Her mind seemed incapable of grasping the situation. She couldn’t struggle past the notion that Peter was dead. She had no idea what to do. Who was this man?
As she faltered, his free hand reached towards the hand that dangled negligently beyond Peter’s shoulder. She heard a slight click; a blade gleamed. His free hand pulled back Peter’s right eyelid, exposing the moist white ball, unconscious or lifeless. She had never felt before how thin the skin of an eyeball was.

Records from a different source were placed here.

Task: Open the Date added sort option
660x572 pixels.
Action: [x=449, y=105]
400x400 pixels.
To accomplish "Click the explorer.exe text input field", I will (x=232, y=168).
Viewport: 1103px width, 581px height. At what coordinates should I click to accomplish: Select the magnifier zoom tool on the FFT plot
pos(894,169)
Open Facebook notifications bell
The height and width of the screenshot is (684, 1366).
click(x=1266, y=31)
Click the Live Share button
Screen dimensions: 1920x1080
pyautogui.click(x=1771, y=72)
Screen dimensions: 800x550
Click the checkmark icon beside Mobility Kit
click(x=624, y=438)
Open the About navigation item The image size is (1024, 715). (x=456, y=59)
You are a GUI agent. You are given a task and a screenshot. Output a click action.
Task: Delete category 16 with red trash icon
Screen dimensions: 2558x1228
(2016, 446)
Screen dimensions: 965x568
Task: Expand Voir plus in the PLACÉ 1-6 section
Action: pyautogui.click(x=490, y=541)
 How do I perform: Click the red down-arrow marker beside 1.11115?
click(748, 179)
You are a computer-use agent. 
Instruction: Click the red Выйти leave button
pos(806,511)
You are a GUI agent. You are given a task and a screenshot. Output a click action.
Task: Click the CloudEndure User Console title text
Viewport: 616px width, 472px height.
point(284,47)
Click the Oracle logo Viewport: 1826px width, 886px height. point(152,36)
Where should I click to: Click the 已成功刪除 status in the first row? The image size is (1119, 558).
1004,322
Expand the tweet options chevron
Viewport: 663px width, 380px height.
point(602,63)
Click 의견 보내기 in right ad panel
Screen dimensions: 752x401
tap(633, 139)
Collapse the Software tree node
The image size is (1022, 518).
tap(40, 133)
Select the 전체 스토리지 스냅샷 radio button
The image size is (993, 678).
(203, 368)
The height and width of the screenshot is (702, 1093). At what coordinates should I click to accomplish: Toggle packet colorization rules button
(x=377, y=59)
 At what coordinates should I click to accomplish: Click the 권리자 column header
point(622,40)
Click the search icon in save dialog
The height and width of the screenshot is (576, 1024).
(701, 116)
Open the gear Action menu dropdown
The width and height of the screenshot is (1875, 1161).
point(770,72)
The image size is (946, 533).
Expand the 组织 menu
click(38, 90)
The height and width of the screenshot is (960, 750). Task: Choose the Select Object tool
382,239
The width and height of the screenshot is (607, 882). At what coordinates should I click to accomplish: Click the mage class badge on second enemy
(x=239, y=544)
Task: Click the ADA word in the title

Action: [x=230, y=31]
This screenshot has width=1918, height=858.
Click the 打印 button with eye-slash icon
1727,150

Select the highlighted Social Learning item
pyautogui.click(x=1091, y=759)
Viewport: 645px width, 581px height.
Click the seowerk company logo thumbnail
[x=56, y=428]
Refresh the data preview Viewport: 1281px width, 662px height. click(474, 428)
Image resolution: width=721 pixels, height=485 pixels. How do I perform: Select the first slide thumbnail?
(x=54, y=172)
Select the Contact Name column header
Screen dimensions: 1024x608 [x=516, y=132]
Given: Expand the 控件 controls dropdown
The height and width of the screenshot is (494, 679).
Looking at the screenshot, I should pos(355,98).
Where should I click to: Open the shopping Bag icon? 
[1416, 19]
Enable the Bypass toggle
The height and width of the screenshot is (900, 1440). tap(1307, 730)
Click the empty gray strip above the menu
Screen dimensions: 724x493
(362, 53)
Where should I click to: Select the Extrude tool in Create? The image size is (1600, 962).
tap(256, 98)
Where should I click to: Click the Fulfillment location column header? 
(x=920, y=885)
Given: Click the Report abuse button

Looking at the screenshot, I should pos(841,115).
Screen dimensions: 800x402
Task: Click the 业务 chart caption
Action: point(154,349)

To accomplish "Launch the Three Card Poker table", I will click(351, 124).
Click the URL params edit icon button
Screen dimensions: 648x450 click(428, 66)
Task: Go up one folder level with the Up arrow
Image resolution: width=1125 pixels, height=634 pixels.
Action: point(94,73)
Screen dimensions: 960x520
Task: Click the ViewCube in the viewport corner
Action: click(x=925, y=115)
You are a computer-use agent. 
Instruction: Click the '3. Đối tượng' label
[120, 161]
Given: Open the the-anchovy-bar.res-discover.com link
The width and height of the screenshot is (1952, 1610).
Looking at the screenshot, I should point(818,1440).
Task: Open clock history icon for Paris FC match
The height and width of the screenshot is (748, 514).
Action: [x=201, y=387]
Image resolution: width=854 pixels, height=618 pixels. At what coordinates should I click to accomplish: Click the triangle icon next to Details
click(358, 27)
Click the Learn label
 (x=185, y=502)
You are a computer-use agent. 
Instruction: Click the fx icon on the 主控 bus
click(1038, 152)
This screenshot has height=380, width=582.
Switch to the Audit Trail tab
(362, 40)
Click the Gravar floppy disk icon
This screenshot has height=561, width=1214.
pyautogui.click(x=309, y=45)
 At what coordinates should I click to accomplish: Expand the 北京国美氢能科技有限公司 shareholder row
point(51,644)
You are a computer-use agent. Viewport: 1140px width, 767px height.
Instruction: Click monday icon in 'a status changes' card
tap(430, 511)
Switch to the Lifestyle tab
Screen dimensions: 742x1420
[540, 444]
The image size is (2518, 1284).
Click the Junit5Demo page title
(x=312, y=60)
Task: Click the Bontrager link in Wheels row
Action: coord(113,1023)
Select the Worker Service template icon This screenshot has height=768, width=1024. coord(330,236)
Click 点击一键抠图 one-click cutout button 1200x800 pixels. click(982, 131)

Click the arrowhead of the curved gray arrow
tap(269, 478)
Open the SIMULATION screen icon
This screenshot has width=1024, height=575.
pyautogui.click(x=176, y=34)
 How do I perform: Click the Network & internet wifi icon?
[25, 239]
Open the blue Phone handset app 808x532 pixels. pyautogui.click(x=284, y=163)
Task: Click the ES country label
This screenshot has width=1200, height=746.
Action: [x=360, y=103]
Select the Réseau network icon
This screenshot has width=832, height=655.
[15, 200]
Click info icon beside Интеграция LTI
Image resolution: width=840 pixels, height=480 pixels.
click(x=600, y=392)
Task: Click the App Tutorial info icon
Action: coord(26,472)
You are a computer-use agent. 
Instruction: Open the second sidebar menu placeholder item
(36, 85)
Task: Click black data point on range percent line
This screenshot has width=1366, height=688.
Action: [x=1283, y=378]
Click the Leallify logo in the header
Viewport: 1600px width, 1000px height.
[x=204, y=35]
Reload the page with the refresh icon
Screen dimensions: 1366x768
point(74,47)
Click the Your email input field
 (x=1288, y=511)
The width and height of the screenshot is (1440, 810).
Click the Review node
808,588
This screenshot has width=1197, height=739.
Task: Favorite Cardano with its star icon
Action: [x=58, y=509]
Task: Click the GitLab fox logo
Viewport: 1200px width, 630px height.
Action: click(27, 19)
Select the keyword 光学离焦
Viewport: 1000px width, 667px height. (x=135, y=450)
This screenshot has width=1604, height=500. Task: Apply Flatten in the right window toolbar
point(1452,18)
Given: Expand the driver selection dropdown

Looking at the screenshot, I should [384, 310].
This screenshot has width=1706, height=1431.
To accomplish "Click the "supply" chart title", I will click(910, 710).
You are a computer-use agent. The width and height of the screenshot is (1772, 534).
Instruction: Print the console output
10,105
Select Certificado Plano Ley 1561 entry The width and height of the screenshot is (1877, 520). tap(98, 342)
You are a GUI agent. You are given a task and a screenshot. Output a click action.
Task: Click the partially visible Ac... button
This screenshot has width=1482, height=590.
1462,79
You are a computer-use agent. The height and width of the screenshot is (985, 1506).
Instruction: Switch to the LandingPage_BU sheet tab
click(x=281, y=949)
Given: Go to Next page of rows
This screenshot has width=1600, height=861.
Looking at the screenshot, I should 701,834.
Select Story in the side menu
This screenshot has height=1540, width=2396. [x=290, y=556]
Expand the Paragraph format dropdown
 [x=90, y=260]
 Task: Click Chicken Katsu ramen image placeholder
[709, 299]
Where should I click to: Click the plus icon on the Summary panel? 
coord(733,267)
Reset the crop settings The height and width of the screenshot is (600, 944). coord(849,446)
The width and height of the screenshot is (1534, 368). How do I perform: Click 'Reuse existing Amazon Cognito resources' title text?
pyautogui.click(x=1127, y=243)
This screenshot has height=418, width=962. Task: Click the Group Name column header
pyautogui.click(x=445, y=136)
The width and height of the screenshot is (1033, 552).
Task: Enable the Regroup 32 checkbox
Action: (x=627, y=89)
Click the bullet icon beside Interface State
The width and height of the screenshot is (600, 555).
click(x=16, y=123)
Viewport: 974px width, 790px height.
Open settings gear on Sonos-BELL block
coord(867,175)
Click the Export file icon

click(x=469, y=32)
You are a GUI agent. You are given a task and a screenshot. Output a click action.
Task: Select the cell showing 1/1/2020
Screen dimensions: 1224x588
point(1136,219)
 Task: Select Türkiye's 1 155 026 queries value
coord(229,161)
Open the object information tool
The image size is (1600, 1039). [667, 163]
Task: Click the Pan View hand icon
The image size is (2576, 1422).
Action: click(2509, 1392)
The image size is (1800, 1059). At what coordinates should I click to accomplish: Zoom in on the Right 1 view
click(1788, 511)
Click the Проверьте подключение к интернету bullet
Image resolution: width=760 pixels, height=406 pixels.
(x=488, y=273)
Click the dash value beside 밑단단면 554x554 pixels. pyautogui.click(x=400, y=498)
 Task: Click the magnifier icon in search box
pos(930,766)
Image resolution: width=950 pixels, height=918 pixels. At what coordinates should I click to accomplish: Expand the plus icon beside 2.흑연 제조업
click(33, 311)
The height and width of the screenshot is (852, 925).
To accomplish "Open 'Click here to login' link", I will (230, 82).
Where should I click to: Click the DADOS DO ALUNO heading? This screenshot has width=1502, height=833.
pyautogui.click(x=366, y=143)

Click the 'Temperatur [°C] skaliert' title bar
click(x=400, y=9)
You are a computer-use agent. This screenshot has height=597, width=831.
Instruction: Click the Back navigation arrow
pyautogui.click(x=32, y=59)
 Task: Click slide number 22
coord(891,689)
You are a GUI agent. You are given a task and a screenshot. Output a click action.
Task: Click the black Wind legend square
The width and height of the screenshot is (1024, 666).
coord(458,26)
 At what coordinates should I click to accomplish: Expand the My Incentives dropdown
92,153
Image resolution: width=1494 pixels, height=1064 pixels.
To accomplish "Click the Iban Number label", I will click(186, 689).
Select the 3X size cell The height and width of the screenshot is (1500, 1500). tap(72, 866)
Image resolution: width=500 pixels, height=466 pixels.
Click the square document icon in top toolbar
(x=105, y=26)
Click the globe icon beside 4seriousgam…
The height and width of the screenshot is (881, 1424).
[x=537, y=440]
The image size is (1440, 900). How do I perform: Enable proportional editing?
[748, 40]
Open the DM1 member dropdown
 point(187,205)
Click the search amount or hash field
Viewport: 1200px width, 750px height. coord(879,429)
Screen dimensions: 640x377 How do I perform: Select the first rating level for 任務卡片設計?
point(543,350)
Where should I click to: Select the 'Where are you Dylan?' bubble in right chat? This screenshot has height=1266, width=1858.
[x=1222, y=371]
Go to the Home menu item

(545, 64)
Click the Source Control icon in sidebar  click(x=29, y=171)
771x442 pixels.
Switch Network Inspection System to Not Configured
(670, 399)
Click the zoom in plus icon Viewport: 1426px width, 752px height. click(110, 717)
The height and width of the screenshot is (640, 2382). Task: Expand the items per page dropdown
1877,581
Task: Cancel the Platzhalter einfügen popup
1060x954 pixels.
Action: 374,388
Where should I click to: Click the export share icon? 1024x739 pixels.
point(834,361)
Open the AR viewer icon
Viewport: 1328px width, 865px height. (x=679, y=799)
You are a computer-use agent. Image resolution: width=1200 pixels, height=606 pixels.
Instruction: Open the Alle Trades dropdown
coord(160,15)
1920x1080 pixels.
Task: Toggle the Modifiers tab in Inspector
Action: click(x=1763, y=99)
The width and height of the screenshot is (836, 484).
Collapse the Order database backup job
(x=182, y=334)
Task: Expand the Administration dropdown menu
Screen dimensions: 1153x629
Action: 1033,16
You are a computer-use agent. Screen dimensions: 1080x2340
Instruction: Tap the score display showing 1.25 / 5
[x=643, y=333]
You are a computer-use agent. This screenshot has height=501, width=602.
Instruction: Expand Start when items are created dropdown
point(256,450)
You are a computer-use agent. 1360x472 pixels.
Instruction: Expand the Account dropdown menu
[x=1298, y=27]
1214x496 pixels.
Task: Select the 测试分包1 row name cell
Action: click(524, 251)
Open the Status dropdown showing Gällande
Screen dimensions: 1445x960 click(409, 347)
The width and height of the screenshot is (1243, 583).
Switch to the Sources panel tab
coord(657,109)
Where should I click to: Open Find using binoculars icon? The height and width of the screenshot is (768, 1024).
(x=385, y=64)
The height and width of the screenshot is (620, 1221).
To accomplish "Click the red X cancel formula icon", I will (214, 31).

“I won’t tell you again to get in.”
She thought of Mr Craig, and knew at once what this man had done to him. The police had caught the wrong man. Everything seemed unreal — that wasn’t a detective, that wasn’t Peter, that wasn’t a razor — but nothing was unreal enough. The gear lever punched her leg as she clambered in.
“That’s right. Now close the door. Get behind the wheel. Start the engine. Gently. You wouldn’t like my hand to jerk, would you?”
Perhaps if she obeyed everything he said, immediately, not questioning, the nightmare which threatened her wouldn’t arrive. Surely this must end soon — but she knew it had hardly begun. In the mirror she saw the dull gleam of the blade, hovering before Peter’s eye.
“You’re going to drive me to Wales,” the man said.